**DATA SUPPLIED:**

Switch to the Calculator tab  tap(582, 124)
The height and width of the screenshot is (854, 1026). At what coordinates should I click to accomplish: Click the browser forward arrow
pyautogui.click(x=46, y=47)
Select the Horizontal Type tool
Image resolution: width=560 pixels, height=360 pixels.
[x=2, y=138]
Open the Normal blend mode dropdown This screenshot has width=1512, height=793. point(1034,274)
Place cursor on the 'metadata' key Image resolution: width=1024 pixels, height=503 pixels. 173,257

* * *

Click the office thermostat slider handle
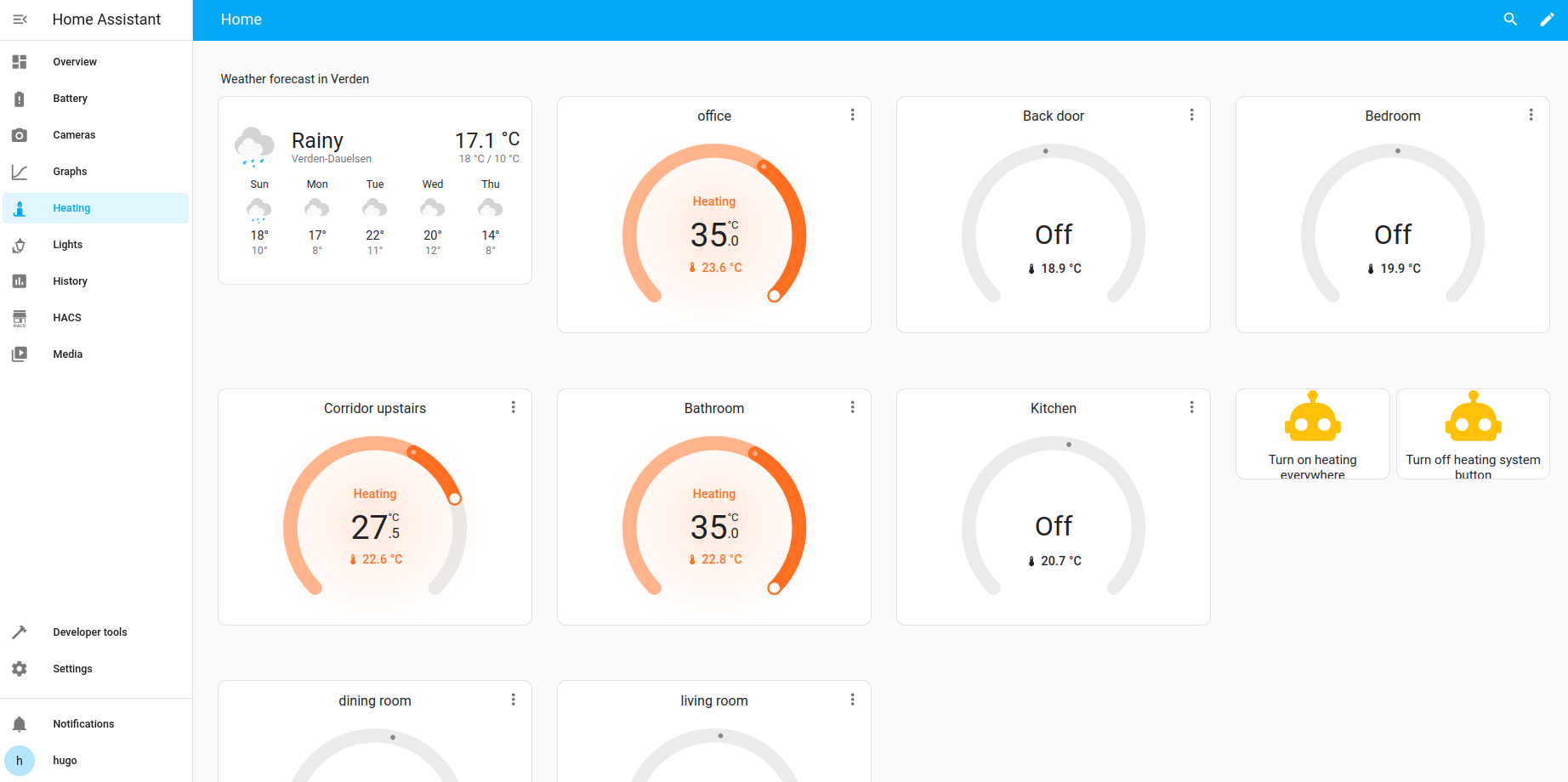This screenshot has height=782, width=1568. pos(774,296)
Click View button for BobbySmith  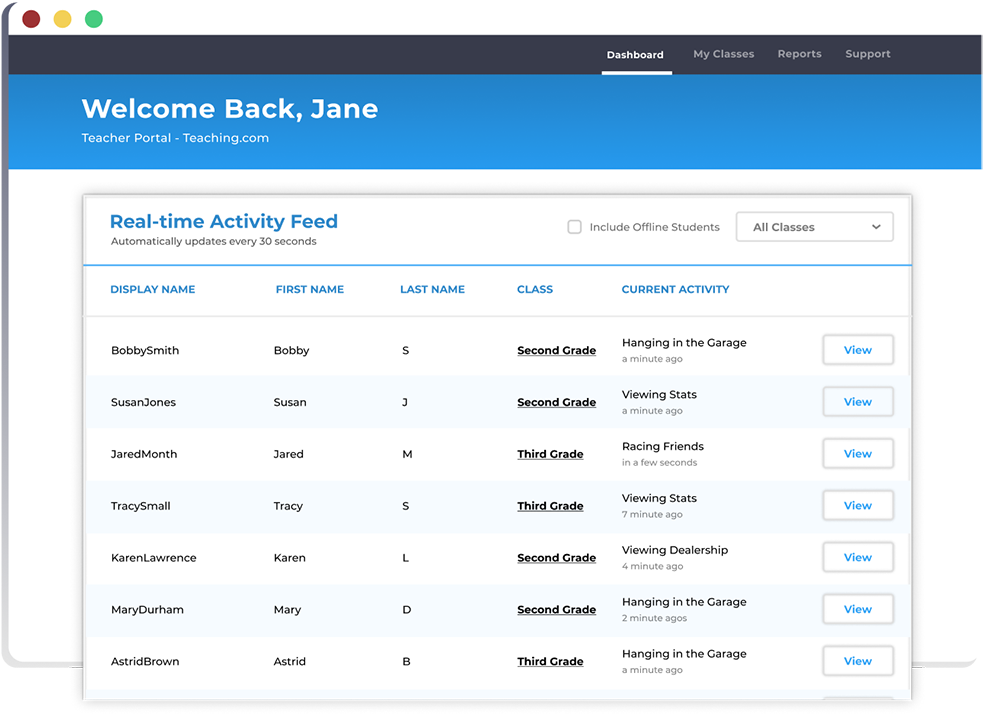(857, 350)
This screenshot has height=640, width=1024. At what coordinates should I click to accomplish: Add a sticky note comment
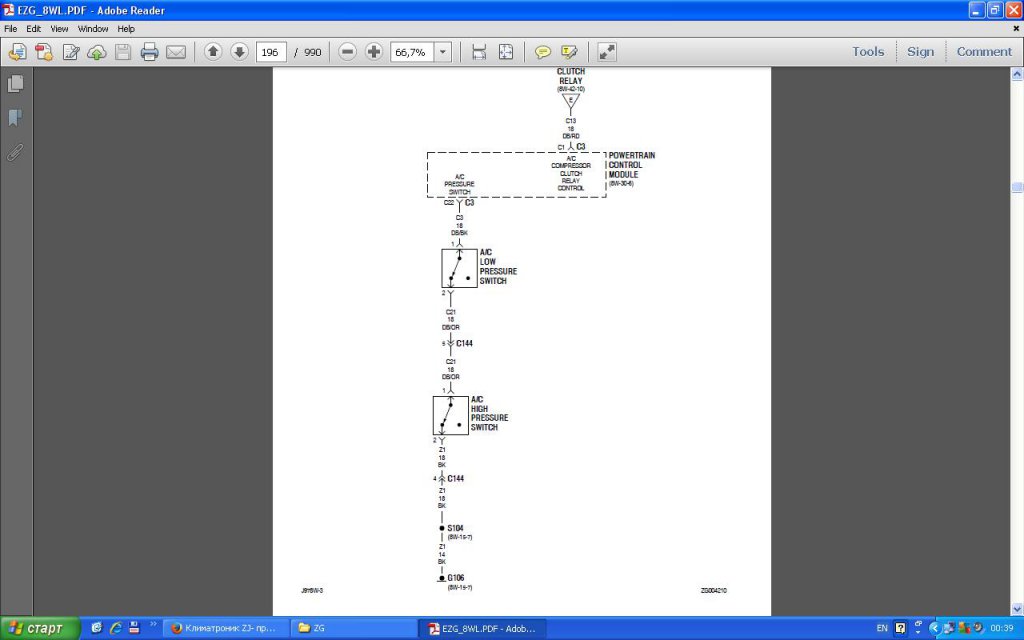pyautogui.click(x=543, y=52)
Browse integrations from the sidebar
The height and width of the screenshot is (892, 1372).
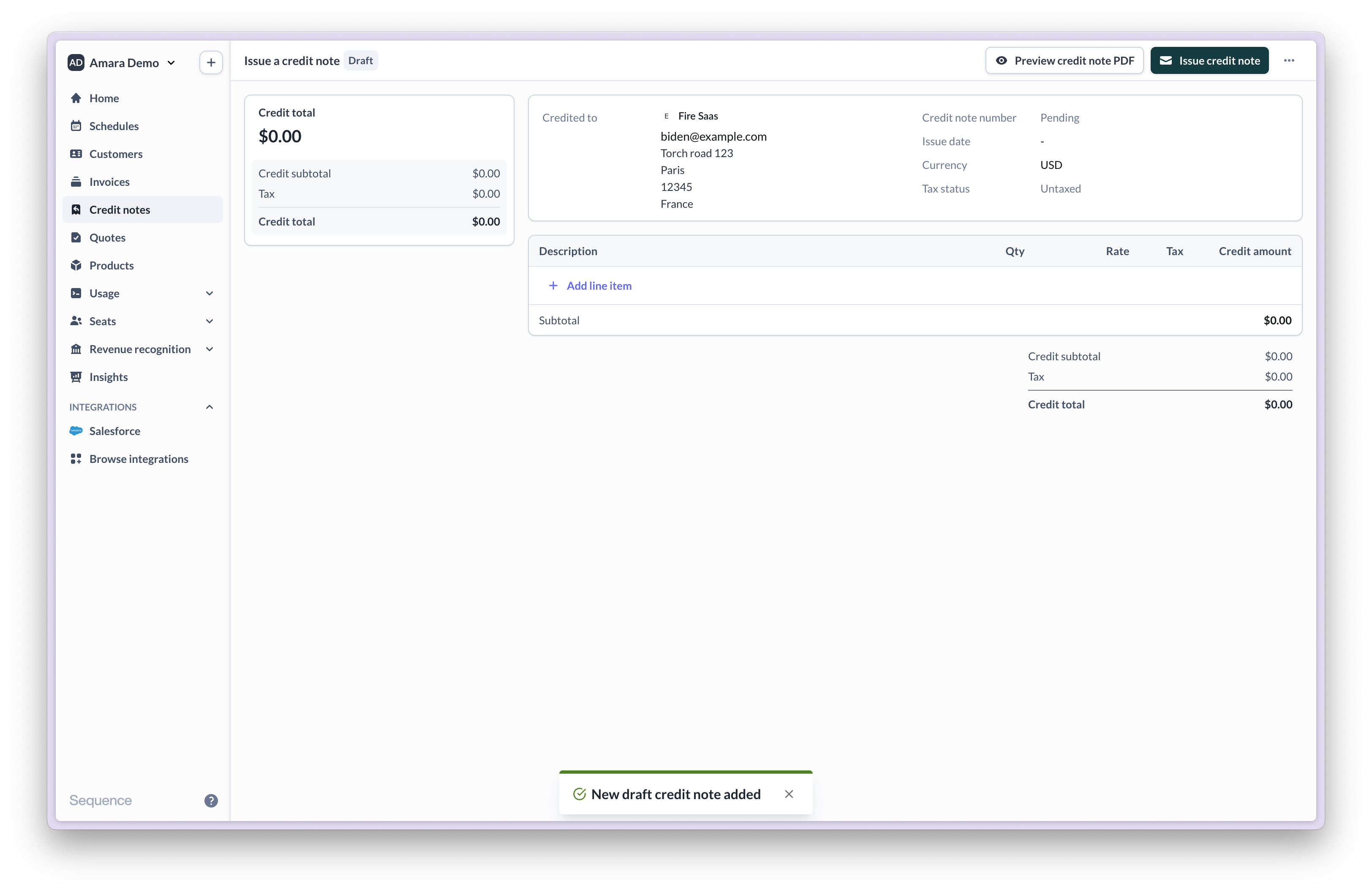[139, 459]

**THE TASK:** Can you render the items from the line with "Switch to the" to the line with "Open the Normal" as a Markdown table with columns headed Row and Item, numbering each line and leaving out blank lines?

**EXERCISE SOLUTION:**
| Row | Item |
|---|---|
| 1 | Switch to the Calculator tab  tap(582, 124) |
| 2 | The height and width of the screenshot is (854, 1026). At what coordinates should I click to accomplish: Click the browser forward arrow |
| 3 | pyautogui.click(x=46, y=47) |
| 4 | Select the Horizontal Type tool |
| 5 | Image resolution: width=560 pixels, height=360 pixels. |
| 6 | [x=2, y=138] |
| 7 | Open the Normal blend mode dropdown This screenshot has width=1512, height=793. point(1034,274) |